▶ Task:
Repeat the entries exactly, keeping every line as it is.

▶ Task material:
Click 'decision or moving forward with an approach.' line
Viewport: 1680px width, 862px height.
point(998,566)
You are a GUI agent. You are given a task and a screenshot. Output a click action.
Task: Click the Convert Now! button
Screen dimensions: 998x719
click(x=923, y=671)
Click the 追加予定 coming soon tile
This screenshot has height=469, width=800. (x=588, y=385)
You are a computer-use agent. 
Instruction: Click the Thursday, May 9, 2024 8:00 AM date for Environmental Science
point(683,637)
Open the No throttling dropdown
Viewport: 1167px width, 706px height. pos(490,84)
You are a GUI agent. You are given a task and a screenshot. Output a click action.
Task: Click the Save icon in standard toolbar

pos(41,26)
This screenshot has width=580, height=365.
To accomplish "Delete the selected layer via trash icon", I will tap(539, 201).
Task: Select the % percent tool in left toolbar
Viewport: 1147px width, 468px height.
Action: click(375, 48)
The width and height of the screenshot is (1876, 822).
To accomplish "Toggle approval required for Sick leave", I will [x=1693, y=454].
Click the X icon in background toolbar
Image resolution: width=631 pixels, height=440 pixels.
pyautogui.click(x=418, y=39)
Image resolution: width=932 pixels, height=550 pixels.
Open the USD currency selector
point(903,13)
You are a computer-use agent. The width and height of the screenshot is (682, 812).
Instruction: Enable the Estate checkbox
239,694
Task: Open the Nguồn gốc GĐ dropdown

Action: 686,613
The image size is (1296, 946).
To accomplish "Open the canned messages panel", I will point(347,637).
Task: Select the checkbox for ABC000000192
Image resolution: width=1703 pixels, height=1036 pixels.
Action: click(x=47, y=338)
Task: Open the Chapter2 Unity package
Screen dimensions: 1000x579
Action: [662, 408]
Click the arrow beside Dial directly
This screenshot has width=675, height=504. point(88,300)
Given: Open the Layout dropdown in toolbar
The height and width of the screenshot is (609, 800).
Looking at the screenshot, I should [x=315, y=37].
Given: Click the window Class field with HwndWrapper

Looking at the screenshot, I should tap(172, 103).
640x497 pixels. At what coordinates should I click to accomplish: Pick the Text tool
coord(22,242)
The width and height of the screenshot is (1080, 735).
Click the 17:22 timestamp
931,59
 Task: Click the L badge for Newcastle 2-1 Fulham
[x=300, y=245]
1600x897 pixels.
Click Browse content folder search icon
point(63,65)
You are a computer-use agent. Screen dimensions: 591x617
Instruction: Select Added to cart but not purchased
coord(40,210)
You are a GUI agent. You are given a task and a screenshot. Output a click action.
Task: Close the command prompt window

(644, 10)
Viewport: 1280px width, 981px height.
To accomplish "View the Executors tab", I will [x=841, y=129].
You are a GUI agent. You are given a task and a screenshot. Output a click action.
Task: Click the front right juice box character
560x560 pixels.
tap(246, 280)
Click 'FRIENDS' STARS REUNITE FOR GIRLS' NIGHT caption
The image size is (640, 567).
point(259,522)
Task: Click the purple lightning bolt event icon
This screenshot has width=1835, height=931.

▶ Worked solution:
Click 'decision or moving forward with an approach.' line
Viewport: 1680px width, 862px height.
point(998,566)
You are a GUI agent. You are given a task and a screenshot. Output a click action.
Task: Click the Convert Now! button
Screen dimensions: 998x719
click(x=923, y=671)
Click the 追加予定 coming soon tile
This screenshot has height=469, width=800. (x=588, y=385)
You are a computer-use agent. 
Instruction: Click the Thursday, May 9, 2024 8:00 AM date for Environmental Science
point(683,637)
Open the No throttling dropdown
Viewport: 1167px width, 706px height. pos(490,84)
You are a GUI agent. You are given a task and a screenshot. Output a click action.
Task: Click the Save icon in standard toolbar

pos(41,26)
This screenshot has width=580, height=365.
To accomplish "Delete the selected layer via trash icon", I will tap(539, 201).
Task: Select the % percent tool in left toolbar
Viewport: 1147px width, 468px height.
Action: click(375, 48)
The width and height of the screenshot is (1876, 822).
To accomplish "Toggle approval required for Sick leave", I will [x=1693, y=454].
Click the X icon in background toolbar
Image resolution: width=631 pixels, height=440 pixels.
pyautogui.click(x=418, y=39)
Image resolution: width=932 pixels, height=550 pixels.
Open the USD currency selector
point(903,13)
You are a computer-use agent. The width and height of the screenshot is (682, 812).
Instruction: Enable the Estate checkbox
239,694
Task: Open the Nguồn gốc GĐ dropdown

Action: 686,613
The image size is (1296, 946).
To accomplish "Open the canned messages panel", I will point(347,637).
Task: Select the checkbox for ABC000000192
Image resolution: width=1703 pixels, height=1036 pixels.
Action: click(x=47, y=338)
Task: Open the Chapter2 Unity package
Screen dimensions: 1000x579
Action: [662, 408]
Click the arrow beside Dial directly
This screenshot has width=675, height=504. point(88,300)
Given: Open the Layout dropdown in toolbar
The height and width of the screenshot is (609, 800).
Looking at the screenshot, I should [x=315, y=37].
Given: Click the window Class field with HwndWrapper

Looking at the screenshot, I should tap(172, 103).
640x497 pixels. At what coordinates should I click to accomplish: Pick the Text tool
coord(22,242)
The width and height of the screenshot is (1080, 735).
Click the 17:22 timestamp
931,59
 Task: Click the L badge for Newcastle 2-1 Fulham
[x=300, y=245]
1600x897 pixels.
Click Browse content folder search icon
point(63,65)
You are a computer-use agent. Screen dimensions: 591x617
Instruction: Select Added to cart but not purchased
coord(40,210)
You are a GUI agent. You are given a task and a screenshot. Output a click action.
Task: Close the command prompt window

(644, 10)
Viewport: 1280px width, 981px height.
To accomplish "View the Executors tab", I will [x=841, y=129].
You are a GUI agent. You are given a task and a screenshot. Output a click action.
Task: Click the front right juice box character
560x560 pixels.
tap(246, 280)
Click 'FRIENDS' STARS REUNITE FOR GIRLS' NIGHT caption
The image size is (640, 567).
point(259,522)
Task: Click the purple lightning bolt event icon
This screenshot has width=1835, height=931.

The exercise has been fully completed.